Se libérer du passé – la stratégie de l’adaptation

Pour gérer les inévitables changements qui surviennent dans votre carrière, il vous faut un état d’esprit particulier: ne vous enchaînez pas à un poste donné; vous n’êtes nullement tenu de faire preuve de loyauté vis-à-vis d’un employeur: un chemin de carrière n’est pas un ordre religieux. Vous devez tout donner à la réalisation de l’œuvre de votre vie, celle qui permettra de vous exprimer totalement. C’est à vous de l’identifier et d’aller vers elle. Il n’appartient à personne de vous protéger ni de vous aider. Ne dépendez que de vous-même. Le changement est inévitable, surtout à une époque aussi agitée que la nôtre. Du moment que vous ne comptez que sur vous même, c’est à vous de prévoir les changements qui surviennent dans votre métier. Vous devez adapter l’œuvre de votre vie à ces circonstances nouvelles. Ne vous cramponnez pas aux façons de faire démodées, car vous vous feriez dépasser et cela vous pénaliserait. Soyez souple et toujours prêt à vous adapter.

Si un changement s’impose à vous, il ne faut ni vous fâcher, ni vous apitoyer sur vous même.
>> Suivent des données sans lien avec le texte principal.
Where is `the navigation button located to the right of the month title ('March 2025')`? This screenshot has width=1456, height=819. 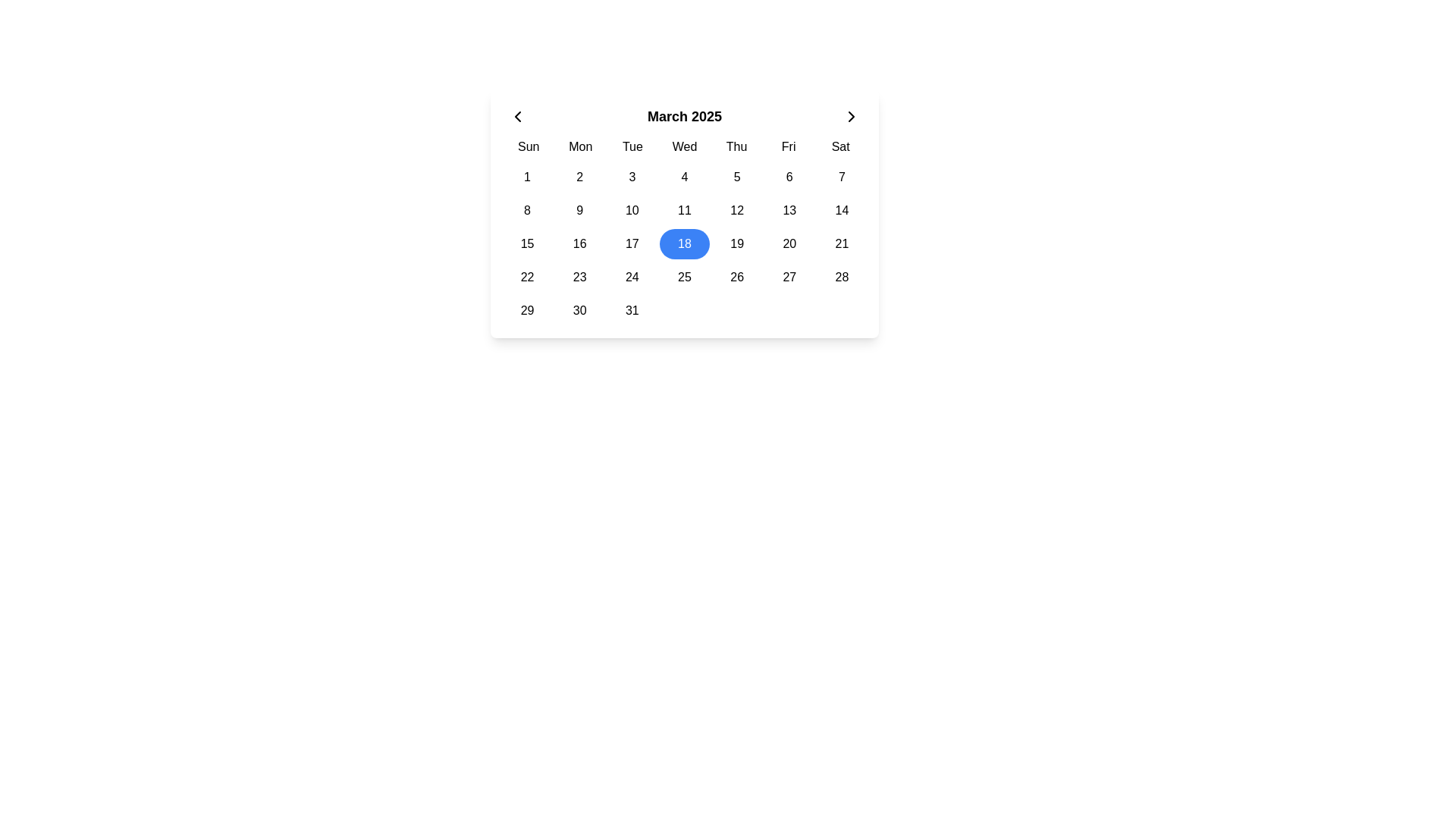 the navigation button located to the right of the month title ('March 2025') is located at coordinates (852, 116).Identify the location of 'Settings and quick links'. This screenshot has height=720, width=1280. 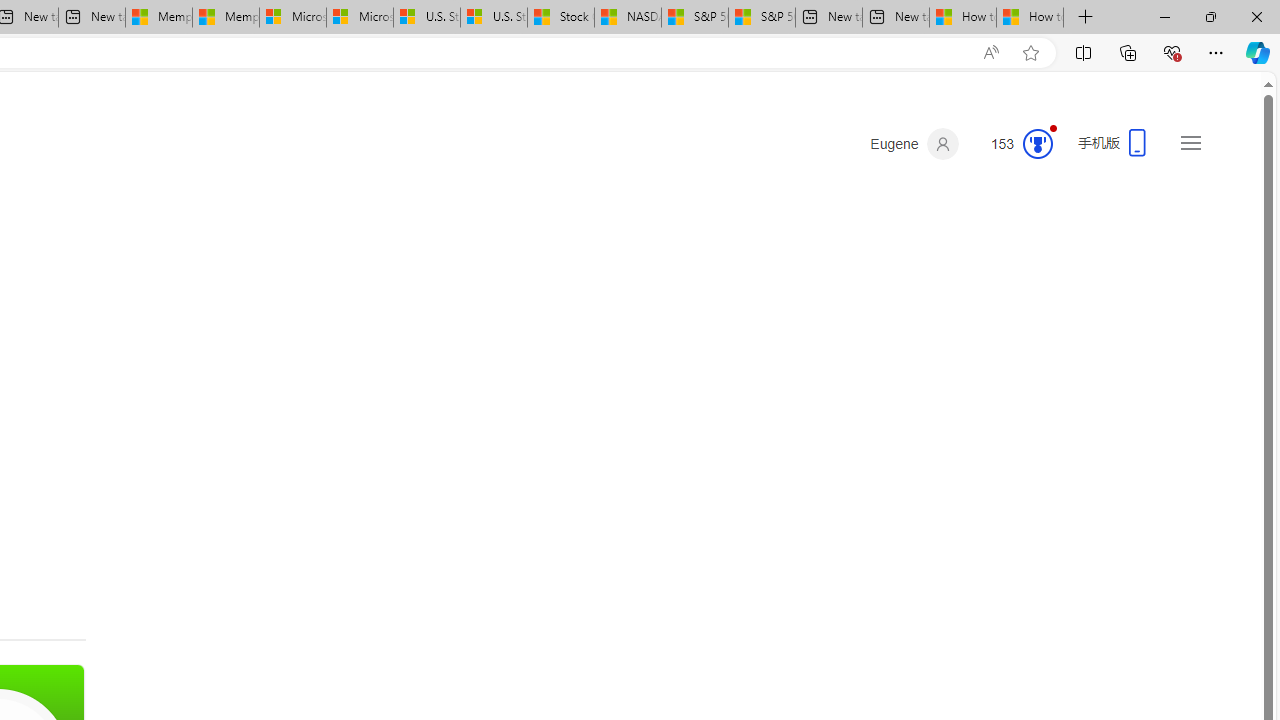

Ne jetez pas aux orties l’expérience ni les compétences que vous avez accumulées, mais découvrez une façon nouvelle de les appliquer. Gardez le regard tourné vers l’avenir et non vers le passé. Il arrive fréquemment que de tels ajustements créatifs conduisent à des sommets plus élevés: l’imprévu vous sort de votre torpeur et vous contraint à réévaluer vos buts. Souvenez vous de ceci: l’œuvre de votre vie est un organisme vivant, qui possède son propre souffle.

 

Trouver le chemin de retour

Aucun bien ne peut résulter du fait que l’on s’écarte du chemin auquel on est destiné. On est perclus de toutes sortes de souffrances cachées. Le plus souvent, on s’écarte de sa route par goût de l’argent, en vue d’une prospérité immédiate. Mais comme cela ne correspond pas à quelque chose de profond en soi, l’intérêt s’étiole et , au bout du compte, l’argent n’arrive pas aussi facilement que prévu. Et on se lance vers d’autres sources de gains faciles, en s’éloignant de plus en plus de sa route. Comme on n’y voit pas clair, on finit dans un cul de sac.
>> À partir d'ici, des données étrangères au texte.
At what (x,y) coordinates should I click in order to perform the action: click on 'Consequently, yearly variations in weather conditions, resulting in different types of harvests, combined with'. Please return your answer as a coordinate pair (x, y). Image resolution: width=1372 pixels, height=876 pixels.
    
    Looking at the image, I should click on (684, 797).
On peut d’ailleurs mesurer à quel point on s’écarte de son vrai chemin en observant son niveau de douleur et de déception. Il faut ouvrir l’oreille à ce message de frustration et le laisser guider sa vie. Ce chemin de retour exige des sacrifices. On ne peut pas avoir tout, tout de suite. Le sentier vers la maîtrise exige de la patience. Il faut rester concentré cinq ou dix ans avant de recueillir les fruits de ses efforts. Toutefois, ce processus d’épanouissement est semé de défis et de plaisirs. Prenez la résolution de vous remettre sur le droit chemin, et informez en les autres. Votre honneur étant en jeu, vous résisterez aux tentations de rechute. En définitive, la fortune et le succès durable ne sourient pas à ceux qui les prennent comme but, mais à ceux qui visent la maîtrise et la réalisation de l’œuvre de leur vie.

A contrario

Quand on part d’un handicap en guise de talent et d’inclinaison, voici la stratégie à adopter: ignorer ses propres faiblesses et résister à la tentation de ressembler aux autres.

Comprenons nous bien: on ne découvre pas forcément l’œuvre de sa vie grâce à des inclinaisons grandioses. Ce peut être à cause d’un handicap obligeant à se concentrer sur le ou les rares domaines envisageables. Il en existe forcément. En travaillant ces compétences-là, on apprend la valeur de la discipline et on reçoit la récompense de ses efforts. Telle la fleur de lotus, la compétence s’épanouit vers l’extérieur, à partir d’un cœur fait de force et de confiance en soi. Il ne faut pas être jaloux de ceux qui semblent bourrés de talents naturels; ceci est en effet souvent une malédiction, car les personnes qui en sont comblées apprennent rarement la valeur de l’opiniâtreté et de la concentration, et elles le paient plus tard.